[Extract provided — start]

2.7. Differential Expression Analysis and Statistics
To determine the specific effects of NIC, ACE, and IMI, each treatment versus control was analyzed and the results were compared. Not all of the normalized array data followed a normal distribution, so we used the nonparametric paired Mann-Whitney U test; this reduced the variation within each culture lot (each from a single litter). Storey’s bootstrapping estimation of the false discovery rate (FDR;
q) was used to correct for multiple comparisons [
30]. Differences were considered statistically significant for
p and
q values <0.05, and genes with a 1.5 (log
2 0.585)-fold change (FC) were selected for analysis. For several genes, the arrays contained multiple probes on the chip. In these cases, we limited each gene to corroborate direction and magnitude of change. We also excluded the compromised data and the probes without gene symbols or descriptions.
2.8. Quantitative Real-Time PCR (qRT-PCR)
For both qRT-PCR and microarray analyses, the same RNA samples were used from six independent series of culture experiments. The cDNA was generated using ReverTra Ace qPCR RT Master Mix (Toyobo, Osaka, Japan). Ready-made primers of Cacna1h, Cacng1, Dcdc2, F2rl2, Gpr83, Htr2c, Mb, Mcmdc2, Myog, Mypn, Pcdhgb7, Tada2b, Tnni2, Txk, Bche, Atp5f1, and Unc45b were purchased from Takara (Shiga, Japan). Primers for B3gnt9, Cadm3, Lyn, Magel2, and Rbfox2 were designed using Primer3Plus [
31] and NCBI primer-BLAST [
32] and purchased from BEX (Tokyo, Japan) (
supplemental Table S1). Primers for the housekeeping genes Actb and Gapdh were described previously [
33,
34] and purchased from BEX. The qRT-PCR reactions were prepared using THUNDERBIRD SYBR qPCR Mix (Toyobo), and performed using the Bio-Rad CXF96 Real-Time PCR Detection System (Bio-Rad, Hercules, CA, USA). The following conditions were used: 95 °C for 1 min, 39 cycles of 95 °C for 10 s and 60 °C for 40 s. The Pearson correction coefficient between the qRT-PCR and microarray was analyzed using GraphPad Prism 6 (GraphPad Software, San Diego, CA, USA).
To determine α3, α4, and α7 nAChR mRNA expression in the cultures, we performed qRT-PCR analysis of the genes encoding these subunits (Chrna3, Chrna4, and Chrna7, respectively; primers purchased from Takara) using the same RNA samples.

[Extract provided — finish]
[Data excerpt — start]

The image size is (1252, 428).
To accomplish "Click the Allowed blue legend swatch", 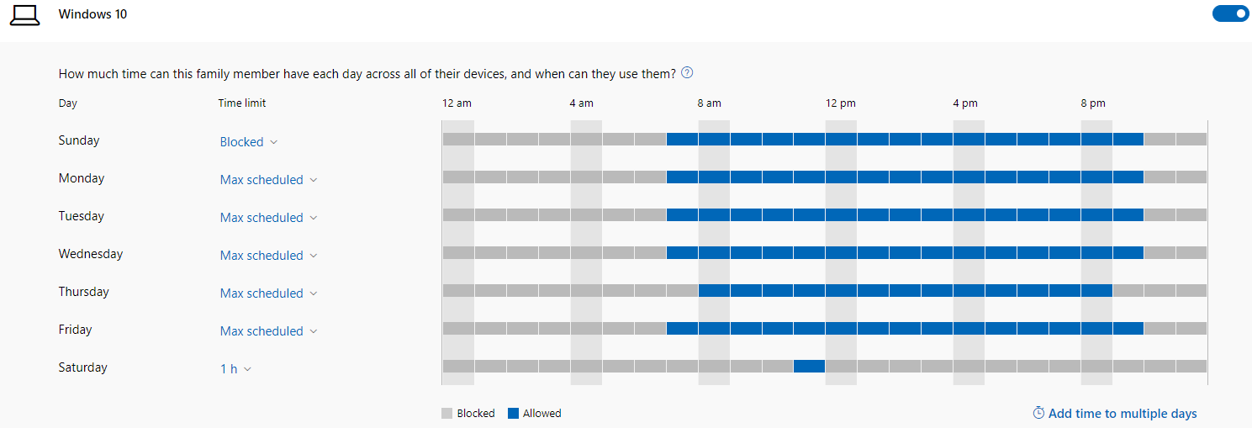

[Data excerpt — finish]

### Task prompt
From the methods text at the top of the page, copy word for word the passage that begins at "To determine α3, α4, and" and ends after "same RNA samples.".

### Solution for this exercise
To determine α3, α4, and α7 nAChR mRNA expression in the cultures, we performed qRT-PCR analysis of the genes encoding these subunits (Chrna3, Chrna4, and Chrna7, respectively; primers purchased from Takara) using the same RNA samples.